Пушкинский дом - Андрей Битов 51 стр.


Мы хотели сильно отступить и во всем признаться и объясниться. Нам хотелось сделать виртуозный вид: что мы так и собирались, так и хотели… Мы хотели оправдаться преднамеренностью и сознательностью произведенных нарушений, придумали достаточно образных терминов для пояснения формы этого произведения. Например, горящая и оплывающая свеча – объясняла бы «натёчную форму» романа. Или телескоп – телескопичность, выдвижение форм друг из друга, грубее говоря, «высовывание», – но мы не знали, каким концом в данном случае подносим мы сей телескоп к глазу и к чьему, авторскому или читательскому: образ не работал… Или мы хотели с апломбом пройтись по архитектуре, поговорить о современных фактурах, когда строитель сознательно не заделывает, например, куски какой-нибудь там опалубки, оставляет торчать арматуру – мол, материал говорит за себя…

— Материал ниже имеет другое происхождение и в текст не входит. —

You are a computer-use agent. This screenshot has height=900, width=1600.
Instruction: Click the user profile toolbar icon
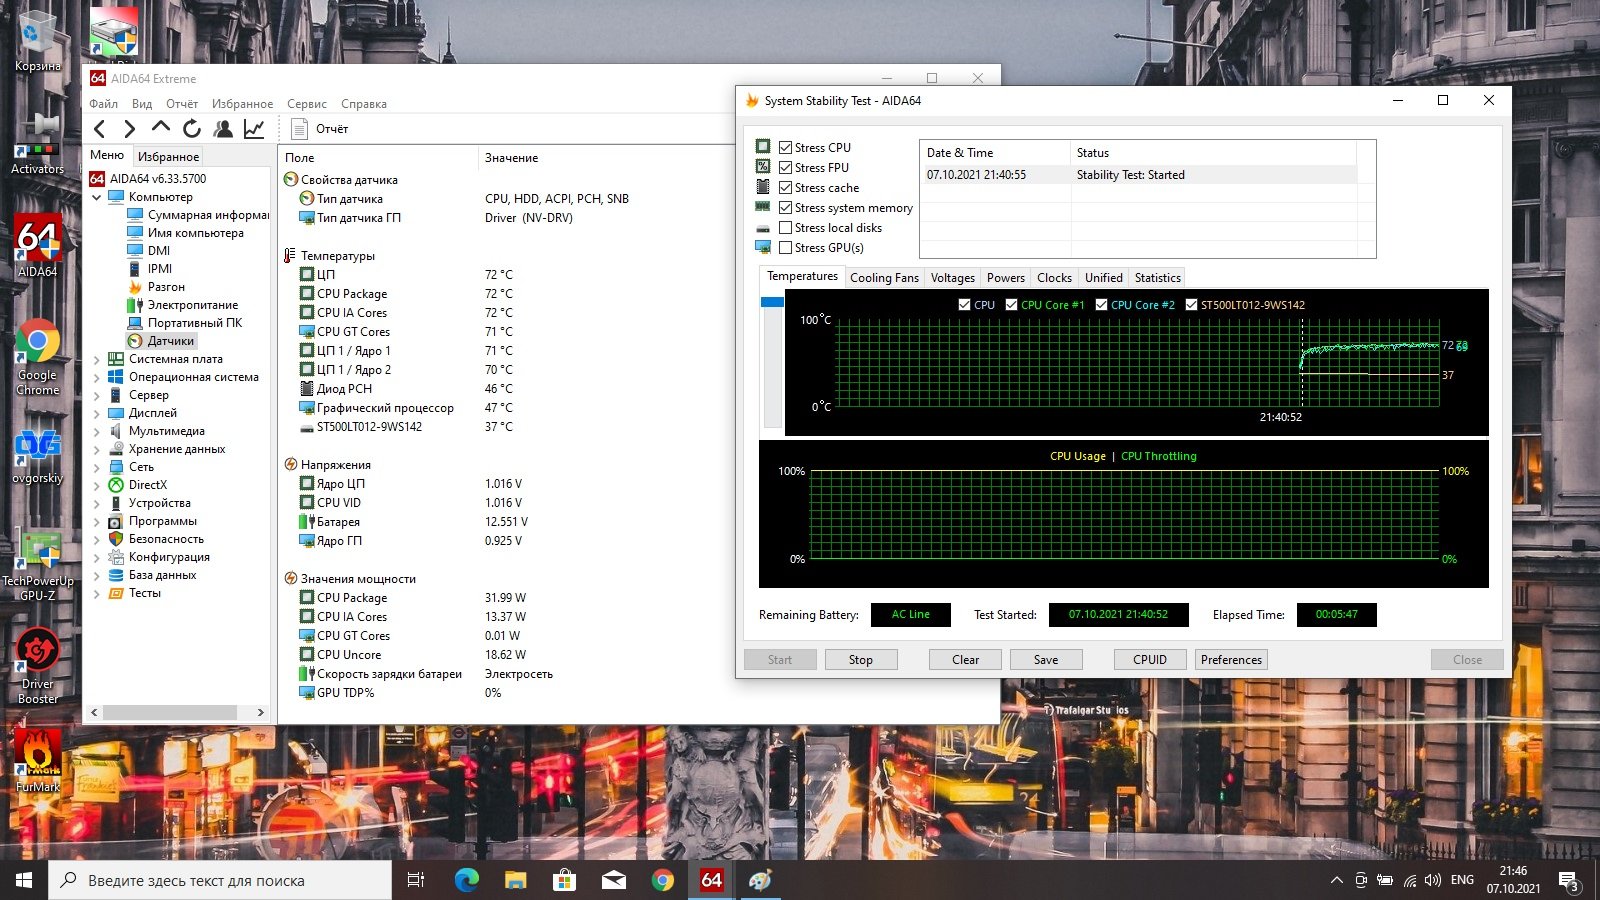[x=223, y=129]
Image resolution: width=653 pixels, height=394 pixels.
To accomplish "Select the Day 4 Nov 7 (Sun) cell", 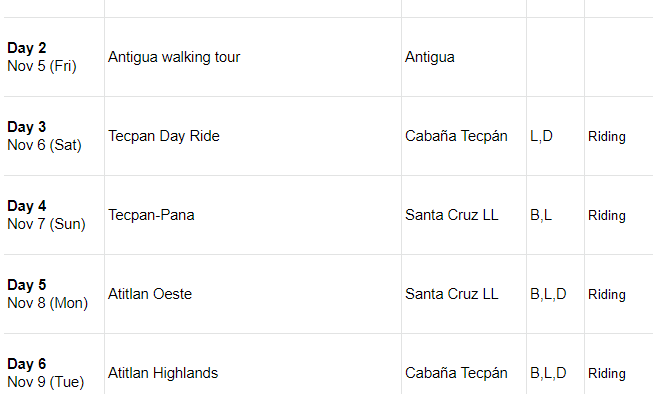I will pyautogui.click(x=54, y=215).
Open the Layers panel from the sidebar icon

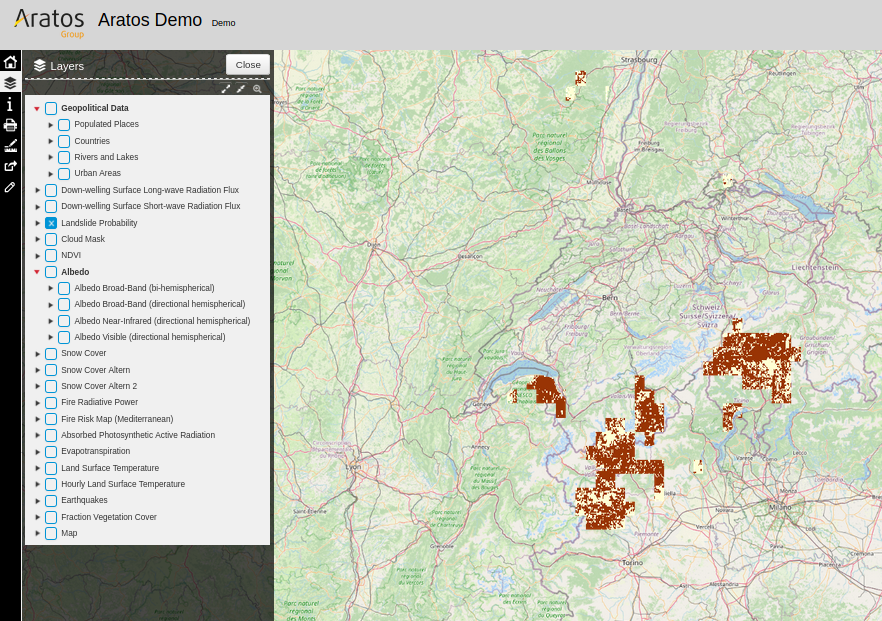[x=10, y=83]
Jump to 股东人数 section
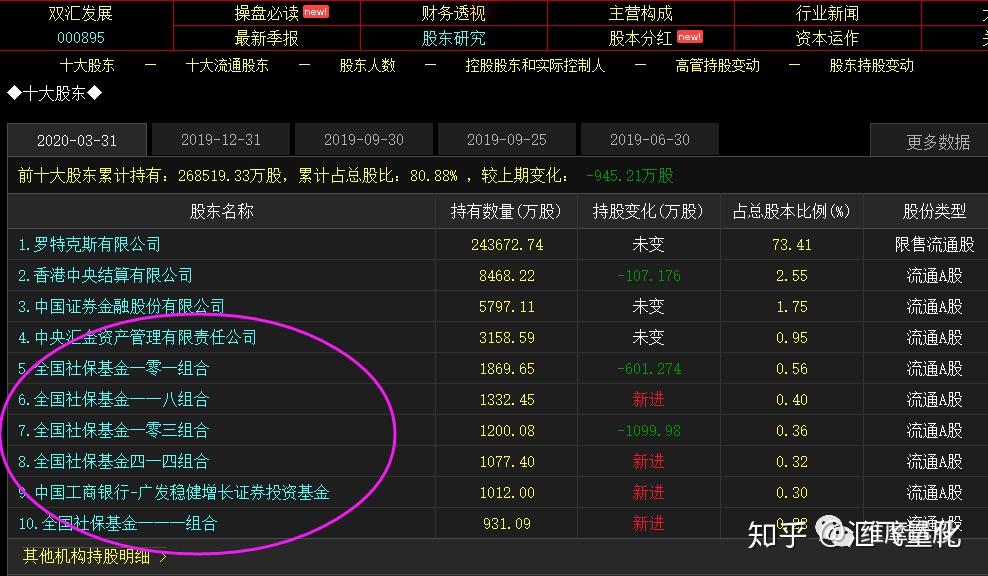Image resolution: width=988 pixels, height=576 pixels. [x=367, y=66]
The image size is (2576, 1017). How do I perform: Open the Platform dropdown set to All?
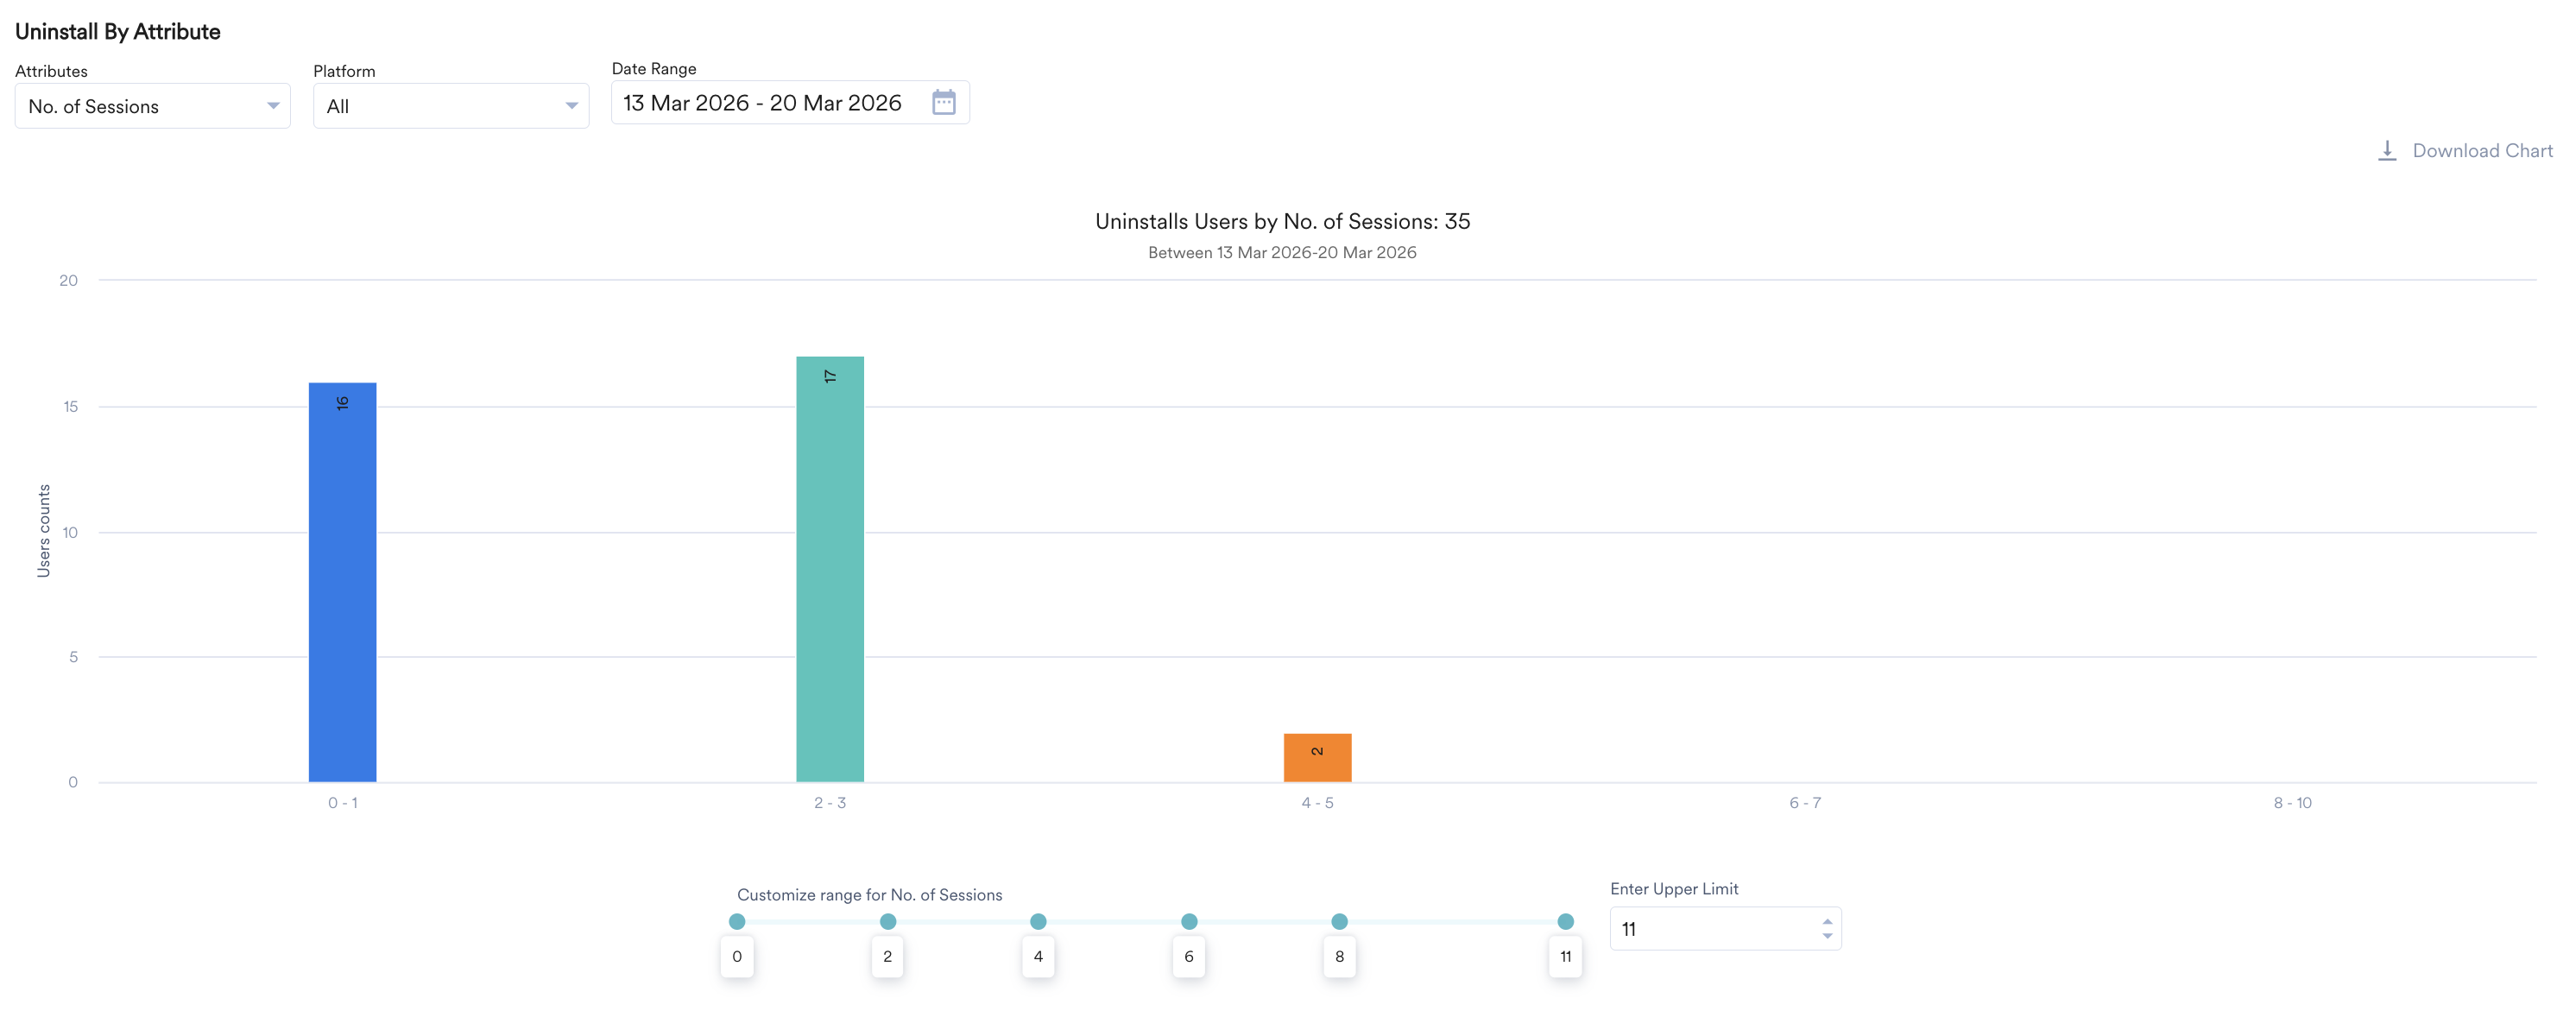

Но не за меня! Это все чушь. Роман написан в единственной форме и единственным методом: как я мог, так и написал. Думаю, что иначе и не бывает. Вся проза – это необходимость вылезти из случайно написавшейся фразы; весь стиль – попытка выбраться из покосившегося и заваливающегося периода и не увязнуть в нем; весь роман – это попытка выйти из положения, в которое попал, принявшись за него. Было немало случаев, когда автор носился с гениальными идеями романов, которые помещались у него потом в одной случайно оброненной строчке. Но однажды случайно написанная первая строчка, о которой автор никогда и понятия не имел, так долго дописывалась и уточнялась, что оказалась романом.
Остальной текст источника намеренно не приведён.